REQUIRED WORK: In the entries below, find the line containing "Statistisches Jahrbuch Heidelberg_Kapitel" and the line containing "API-Dokumentation (1057, 616)". Copy those two lines and everything between them exactly, and only that.

PROVIDED INFORMATION:
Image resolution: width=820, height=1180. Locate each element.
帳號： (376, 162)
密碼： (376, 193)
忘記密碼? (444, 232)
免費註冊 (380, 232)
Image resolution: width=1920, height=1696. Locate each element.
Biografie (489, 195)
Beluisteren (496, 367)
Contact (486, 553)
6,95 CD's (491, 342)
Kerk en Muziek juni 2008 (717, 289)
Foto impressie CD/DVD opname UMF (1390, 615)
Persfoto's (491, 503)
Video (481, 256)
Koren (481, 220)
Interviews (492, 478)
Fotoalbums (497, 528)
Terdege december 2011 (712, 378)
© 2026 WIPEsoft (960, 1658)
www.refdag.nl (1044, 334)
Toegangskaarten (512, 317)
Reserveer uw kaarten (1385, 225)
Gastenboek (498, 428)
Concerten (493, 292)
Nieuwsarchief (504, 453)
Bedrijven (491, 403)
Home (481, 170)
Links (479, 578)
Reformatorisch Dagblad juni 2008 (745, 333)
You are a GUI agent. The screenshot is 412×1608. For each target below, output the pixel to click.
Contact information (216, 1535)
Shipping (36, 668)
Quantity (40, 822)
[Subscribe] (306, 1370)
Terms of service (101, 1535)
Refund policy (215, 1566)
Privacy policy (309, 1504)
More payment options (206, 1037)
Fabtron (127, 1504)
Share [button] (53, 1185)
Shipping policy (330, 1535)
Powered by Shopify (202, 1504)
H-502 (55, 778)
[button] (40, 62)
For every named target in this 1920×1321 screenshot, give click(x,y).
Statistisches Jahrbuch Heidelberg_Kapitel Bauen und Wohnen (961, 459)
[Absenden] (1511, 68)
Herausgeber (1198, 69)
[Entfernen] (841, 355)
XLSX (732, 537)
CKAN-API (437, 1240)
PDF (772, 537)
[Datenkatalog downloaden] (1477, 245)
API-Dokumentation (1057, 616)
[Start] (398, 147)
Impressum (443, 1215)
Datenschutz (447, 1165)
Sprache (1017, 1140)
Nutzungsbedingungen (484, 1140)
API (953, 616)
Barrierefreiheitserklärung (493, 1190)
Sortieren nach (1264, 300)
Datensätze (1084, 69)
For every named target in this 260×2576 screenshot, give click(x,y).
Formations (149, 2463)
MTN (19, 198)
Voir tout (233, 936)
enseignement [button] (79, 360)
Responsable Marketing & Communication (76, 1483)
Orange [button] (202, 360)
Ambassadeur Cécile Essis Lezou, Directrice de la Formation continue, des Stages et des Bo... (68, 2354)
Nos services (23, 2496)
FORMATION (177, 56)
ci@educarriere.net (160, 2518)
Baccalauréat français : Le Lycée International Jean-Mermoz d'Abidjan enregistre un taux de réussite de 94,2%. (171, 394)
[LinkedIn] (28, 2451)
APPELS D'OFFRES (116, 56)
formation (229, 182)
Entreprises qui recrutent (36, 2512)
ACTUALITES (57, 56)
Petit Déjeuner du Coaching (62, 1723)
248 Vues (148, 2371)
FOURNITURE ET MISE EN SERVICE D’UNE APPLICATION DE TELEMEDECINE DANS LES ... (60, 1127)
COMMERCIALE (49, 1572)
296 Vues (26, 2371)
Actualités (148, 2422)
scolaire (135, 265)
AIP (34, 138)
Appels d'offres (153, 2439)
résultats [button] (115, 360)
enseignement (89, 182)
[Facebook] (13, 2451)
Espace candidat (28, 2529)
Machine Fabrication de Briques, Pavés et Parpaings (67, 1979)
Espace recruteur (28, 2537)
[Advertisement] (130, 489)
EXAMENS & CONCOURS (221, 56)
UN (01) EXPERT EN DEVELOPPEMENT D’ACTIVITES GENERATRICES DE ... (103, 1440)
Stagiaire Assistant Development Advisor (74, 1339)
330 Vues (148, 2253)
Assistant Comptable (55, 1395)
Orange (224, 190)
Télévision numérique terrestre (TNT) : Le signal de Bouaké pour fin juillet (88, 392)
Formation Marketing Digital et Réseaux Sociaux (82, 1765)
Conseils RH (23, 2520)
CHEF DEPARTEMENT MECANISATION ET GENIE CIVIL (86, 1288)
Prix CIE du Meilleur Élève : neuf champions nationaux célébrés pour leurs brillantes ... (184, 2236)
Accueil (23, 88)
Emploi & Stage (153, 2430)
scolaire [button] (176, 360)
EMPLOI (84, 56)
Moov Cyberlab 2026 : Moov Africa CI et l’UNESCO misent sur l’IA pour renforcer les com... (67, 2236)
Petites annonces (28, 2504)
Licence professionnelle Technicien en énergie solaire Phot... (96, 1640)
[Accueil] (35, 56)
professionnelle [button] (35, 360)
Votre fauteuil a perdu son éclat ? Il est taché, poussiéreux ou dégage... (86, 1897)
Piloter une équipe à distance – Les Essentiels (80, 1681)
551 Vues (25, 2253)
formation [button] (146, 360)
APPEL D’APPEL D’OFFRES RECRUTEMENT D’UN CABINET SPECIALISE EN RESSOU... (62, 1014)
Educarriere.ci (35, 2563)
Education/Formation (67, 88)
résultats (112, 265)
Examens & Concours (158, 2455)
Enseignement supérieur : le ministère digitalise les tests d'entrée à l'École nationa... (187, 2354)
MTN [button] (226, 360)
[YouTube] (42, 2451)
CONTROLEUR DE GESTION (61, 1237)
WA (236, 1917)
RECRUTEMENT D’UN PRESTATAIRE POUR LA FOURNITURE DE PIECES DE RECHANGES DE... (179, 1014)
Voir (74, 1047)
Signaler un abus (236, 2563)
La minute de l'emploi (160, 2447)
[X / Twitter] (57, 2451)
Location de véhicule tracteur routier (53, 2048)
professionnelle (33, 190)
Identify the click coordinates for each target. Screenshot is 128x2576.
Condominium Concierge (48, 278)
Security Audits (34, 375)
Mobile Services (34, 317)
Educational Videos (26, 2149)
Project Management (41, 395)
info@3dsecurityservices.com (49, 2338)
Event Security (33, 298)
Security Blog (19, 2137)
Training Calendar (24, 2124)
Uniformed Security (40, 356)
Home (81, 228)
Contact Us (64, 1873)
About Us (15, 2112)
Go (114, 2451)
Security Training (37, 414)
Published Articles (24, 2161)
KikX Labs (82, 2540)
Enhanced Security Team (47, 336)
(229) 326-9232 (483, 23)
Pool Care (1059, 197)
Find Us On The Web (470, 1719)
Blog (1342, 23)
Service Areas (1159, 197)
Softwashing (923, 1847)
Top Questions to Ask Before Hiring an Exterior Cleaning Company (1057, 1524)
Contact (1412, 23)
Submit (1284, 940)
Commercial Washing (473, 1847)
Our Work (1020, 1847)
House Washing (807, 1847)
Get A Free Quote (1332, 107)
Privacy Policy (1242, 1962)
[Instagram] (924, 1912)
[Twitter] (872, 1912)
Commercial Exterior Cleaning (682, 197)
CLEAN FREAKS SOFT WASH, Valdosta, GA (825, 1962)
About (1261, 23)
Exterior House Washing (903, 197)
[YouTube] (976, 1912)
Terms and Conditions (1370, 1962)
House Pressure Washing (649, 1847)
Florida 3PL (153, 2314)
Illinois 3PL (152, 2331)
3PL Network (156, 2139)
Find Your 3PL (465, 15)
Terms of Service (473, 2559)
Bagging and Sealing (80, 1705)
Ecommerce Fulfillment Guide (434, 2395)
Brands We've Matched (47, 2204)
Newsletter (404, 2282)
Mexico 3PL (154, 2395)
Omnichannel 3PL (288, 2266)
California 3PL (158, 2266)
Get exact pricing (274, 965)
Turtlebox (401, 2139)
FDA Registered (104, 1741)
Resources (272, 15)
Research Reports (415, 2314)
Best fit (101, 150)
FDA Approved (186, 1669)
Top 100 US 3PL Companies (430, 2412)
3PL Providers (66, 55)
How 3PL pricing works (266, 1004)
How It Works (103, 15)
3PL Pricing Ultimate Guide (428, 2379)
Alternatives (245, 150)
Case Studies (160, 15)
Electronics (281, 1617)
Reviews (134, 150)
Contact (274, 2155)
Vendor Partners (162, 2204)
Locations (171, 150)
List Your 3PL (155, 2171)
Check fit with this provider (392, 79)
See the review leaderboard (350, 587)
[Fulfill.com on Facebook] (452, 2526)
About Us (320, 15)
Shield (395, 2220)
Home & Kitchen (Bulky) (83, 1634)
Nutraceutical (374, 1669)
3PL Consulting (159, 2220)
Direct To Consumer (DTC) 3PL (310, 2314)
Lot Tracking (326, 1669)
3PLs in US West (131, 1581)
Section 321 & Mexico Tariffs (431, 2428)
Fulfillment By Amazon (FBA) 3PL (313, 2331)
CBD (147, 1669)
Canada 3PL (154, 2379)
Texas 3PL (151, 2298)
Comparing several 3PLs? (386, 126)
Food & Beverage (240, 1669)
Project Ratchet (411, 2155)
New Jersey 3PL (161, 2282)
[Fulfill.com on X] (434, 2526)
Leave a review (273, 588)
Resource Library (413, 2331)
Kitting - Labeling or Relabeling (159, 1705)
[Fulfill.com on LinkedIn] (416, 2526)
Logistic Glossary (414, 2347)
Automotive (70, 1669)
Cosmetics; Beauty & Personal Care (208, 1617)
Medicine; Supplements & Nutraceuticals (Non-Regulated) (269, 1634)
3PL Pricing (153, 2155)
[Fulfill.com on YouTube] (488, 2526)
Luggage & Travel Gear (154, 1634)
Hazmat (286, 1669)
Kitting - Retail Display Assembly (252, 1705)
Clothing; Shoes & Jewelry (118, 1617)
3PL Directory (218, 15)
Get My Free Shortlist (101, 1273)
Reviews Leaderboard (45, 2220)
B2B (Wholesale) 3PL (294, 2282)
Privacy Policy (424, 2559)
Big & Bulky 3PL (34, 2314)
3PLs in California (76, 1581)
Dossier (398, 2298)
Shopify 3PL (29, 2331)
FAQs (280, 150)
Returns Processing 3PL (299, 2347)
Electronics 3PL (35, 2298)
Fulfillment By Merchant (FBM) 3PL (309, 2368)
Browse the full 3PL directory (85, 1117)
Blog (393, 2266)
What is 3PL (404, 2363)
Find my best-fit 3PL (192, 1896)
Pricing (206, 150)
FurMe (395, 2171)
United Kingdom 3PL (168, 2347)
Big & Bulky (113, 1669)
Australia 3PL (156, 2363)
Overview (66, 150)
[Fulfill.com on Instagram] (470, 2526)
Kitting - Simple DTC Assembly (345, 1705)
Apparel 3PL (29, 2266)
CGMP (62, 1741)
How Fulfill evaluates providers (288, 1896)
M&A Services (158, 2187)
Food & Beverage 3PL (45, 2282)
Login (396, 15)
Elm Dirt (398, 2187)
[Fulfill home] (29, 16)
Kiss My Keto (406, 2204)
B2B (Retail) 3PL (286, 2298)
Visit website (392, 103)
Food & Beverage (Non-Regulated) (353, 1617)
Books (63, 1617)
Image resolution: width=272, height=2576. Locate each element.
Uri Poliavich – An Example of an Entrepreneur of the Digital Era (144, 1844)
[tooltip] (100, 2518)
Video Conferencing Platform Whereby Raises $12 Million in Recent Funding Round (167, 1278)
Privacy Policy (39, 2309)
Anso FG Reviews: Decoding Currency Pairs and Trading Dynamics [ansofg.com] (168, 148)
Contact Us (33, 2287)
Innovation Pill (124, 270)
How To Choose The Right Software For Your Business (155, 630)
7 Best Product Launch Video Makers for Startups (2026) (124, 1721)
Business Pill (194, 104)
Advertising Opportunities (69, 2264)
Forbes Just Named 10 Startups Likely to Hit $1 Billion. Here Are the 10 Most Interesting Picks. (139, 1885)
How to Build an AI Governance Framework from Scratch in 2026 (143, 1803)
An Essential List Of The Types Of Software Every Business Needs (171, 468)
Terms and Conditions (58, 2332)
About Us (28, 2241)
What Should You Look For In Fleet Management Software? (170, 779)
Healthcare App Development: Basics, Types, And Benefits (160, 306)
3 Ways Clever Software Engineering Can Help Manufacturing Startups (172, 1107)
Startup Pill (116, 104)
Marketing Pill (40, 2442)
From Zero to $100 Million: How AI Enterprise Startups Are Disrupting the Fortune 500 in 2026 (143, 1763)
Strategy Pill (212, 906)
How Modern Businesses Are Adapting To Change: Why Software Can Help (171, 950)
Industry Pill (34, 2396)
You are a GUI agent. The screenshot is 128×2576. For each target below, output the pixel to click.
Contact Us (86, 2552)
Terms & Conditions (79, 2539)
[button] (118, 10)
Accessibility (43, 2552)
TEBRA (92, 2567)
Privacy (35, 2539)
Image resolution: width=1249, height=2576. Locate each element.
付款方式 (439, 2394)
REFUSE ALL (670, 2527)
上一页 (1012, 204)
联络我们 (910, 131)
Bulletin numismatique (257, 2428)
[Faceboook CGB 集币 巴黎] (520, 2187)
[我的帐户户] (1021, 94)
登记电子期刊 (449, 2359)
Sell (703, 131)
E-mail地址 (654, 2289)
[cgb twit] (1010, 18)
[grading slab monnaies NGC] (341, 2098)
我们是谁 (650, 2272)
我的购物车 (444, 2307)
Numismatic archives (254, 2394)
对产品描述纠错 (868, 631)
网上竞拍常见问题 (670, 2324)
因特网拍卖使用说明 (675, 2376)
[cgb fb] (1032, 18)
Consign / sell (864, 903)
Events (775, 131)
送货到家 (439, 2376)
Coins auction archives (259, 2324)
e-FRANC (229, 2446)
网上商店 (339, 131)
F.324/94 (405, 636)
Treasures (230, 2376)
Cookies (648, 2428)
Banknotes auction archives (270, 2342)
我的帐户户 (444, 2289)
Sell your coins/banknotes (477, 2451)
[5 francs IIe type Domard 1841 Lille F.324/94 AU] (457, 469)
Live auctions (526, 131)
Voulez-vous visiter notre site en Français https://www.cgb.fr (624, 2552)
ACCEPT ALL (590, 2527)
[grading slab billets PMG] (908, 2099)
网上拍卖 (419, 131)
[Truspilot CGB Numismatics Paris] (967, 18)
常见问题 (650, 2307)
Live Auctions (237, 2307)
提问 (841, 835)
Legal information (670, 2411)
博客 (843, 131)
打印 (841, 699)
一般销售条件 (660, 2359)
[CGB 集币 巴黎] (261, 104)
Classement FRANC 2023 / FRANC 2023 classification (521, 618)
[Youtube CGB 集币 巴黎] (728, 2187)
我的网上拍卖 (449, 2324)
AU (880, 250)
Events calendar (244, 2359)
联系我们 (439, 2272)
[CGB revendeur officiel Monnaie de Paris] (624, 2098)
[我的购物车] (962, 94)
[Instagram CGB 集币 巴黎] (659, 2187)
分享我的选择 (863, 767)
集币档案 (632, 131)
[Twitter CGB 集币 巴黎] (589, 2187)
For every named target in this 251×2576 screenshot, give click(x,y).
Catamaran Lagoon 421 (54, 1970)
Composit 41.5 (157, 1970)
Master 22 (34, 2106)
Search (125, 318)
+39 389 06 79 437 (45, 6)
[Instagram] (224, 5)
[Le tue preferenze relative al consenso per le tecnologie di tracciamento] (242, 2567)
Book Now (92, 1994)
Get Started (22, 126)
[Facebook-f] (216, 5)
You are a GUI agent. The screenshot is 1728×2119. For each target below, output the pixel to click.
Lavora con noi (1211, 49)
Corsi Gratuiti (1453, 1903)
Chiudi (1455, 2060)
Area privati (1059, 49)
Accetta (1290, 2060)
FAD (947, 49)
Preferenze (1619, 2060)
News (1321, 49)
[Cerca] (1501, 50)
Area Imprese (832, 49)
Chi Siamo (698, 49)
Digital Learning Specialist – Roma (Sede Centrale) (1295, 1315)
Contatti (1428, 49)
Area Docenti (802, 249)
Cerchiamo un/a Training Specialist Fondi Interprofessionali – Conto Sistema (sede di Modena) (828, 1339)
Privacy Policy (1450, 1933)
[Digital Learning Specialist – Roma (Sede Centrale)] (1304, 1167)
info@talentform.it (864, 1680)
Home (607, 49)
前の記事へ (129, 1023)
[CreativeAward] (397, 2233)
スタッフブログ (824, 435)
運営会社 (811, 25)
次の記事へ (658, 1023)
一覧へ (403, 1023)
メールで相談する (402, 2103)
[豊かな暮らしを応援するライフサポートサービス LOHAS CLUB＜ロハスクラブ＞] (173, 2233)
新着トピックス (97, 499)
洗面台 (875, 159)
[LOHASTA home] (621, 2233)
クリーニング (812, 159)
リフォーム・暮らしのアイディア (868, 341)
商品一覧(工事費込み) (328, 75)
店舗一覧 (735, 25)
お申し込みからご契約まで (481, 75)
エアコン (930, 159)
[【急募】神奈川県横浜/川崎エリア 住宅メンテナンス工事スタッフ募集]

RESPONSE:
Statistisches Jahrbuch Heidelberg_Kapitel Bauen und Wohnen (961, 459)
[Absenden] (1511, 68)
Herausgeber (1198, 69)
[Entfernen] (841, 355)
XLSX (732, 537)
CKAN-API (437, 1240)
PDF (772, 537)
[Datenkatalog downloaden] (1477, 245)
API-Dokumentation (1057, 616)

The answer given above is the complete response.